----- Data under study -----

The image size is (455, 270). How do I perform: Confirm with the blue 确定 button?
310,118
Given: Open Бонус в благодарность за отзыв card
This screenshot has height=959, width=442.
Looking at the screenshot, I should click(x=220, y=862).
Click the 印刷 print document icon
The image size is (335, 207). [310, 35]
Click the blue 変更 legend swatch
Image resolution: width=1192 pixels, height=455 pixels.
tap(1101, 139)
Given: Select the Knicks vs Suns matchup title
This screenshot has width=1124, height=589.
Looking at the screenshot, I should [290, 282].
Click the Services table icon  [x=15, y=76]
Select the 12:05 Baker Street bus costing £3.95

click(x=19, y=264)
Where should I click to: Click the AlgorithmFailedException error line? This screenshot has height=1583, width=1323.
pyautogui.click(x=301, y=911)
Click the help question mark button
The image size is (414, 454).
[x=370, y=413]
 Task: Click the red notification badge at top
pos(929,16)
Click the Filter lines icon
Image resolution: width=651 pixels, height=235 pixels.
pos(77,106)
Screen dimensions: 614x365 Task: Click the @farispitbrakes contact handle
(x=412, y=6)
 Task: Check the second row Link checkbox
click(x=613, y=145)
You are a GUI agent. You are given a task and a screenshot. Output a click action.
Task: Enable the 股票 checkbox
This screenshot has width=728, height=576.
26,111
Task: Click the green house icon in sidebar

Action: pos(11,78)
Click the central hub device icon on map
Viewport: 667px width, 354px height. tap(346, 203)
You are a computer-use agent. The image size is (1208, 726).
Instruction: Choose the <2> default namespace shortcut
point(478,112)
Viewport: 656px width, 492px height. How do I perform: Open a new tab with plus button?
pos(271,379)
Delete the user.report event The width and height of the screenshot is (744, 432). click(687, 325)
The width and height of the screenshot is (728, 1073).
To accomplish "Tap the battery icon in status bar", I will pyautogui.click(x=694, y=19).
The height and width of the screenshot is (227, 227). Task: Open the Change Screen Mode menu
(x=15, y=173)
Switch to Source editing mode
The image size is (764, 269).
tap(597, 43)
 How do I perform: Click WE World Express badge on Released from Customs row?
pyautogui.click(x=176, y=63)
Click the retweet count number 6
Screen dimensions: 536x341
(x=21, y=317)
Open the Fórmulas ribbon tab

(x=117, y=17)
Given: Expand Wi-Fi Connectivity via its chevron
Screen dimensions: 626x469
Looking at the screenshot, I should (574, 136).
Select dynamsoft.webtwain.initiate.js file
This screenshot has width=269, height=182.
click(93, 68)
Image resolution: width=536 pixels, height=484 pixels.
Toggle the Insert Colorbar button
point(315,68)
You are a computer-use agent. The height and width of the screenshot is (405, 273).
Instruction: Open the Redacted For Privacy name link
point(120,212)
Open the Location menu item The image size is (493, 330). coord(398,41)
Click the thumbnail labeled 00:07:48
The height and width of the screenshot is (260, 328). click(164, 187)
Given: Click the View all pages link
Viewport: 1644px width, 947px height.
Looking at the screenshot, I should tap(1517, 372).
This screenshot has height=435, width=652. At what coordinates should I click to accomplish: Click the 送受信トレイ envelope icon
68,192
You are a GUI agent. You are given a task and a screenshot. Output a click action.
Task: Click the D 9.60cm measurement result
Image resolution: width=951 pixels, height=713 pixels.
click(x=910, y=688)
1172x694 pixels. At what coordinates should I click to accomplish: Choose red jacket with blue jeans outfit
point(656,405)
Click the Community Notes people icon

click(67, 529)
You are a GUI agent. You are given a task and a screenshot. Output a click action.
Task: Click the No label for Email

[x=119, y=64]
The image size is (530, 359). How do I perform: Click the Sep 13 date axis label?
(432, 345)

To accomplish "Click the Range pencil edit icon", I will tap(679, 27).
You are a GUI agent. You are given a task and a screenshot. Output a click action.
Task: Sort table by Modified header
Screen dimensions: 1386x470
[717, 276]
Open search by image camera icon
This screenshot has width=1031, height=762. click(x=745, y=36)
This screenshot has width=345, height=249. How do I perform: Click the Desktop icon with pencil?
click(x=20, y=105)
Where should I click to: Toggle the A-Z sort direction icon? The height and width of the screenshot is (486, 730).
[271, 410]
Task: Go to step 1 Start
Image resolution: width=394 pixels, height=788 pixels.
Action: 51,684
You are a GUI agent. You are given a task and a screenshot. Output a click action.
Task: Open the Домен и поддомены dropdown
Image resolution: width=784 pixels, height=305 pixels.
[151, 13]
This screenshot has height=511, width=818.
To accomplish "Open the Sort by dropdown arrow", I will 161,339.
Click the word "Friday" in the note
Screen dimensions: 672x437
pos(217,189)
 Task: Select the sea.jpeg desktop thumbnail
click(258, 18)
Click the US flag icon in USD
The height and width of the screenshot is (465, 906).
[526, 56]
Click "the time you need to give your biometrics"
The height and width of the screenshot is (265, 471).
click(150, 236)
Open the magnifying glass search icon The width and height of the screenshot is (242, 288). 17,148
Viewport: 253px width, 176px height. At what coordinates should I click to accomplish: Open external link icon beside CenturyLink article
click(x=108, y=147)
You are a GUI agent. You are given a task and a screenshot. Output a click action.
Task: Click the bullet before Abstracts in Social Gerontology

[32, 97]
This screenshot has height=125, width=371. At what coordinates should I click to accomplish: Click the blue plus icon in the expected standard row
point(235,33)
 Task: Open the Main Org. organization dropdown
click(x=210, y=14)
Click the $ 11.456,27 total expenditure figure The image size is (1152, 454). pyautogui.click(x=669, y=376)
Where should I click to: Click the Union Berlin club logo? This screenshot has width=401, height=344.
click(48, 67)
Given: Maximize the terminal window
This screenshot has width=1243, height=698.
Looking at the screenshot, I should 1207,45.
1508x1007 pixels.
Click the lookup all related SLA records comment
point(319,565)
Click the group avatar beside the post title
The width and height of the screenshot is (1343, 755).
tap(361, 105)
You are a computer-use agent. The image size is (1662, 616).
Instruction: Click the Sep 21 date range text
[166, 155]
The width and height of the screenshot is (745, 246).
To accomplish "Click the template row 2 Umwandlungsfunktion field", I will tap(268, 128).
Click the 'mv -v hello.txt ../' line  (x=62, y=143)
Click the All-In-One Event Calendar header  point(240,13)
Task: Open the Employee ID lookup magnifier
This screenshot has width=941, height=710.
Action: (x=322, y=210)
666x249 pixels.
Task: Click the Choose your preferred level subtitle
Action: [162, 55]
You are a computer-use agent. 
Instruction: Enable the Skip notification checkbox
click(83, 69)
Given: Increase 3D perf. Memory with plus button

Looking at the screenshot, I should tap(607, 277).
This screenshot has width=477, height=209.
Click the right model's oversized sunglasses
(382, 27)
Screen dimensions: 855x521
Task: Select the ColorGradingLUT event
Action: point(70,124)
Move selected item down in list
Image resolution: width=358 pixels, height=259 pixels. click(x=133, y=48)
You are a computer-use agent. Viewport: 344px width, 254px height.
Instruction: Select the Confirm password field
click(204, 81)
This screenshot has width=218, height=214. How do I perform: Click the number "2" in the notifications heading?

-----

Problem description: If a line in the records above contains "computer", copy that line.

Response area:
You are a computer-use agent. The image size is (1208, 726).
You are a computer-use agent. The height and width of the screenshot is (405, 273).
You are a computer-use agent. The image size is (1662, 616).
You are a computer-use agent. 
You are a computer-use agent. Viewport: 344px width, 254px height.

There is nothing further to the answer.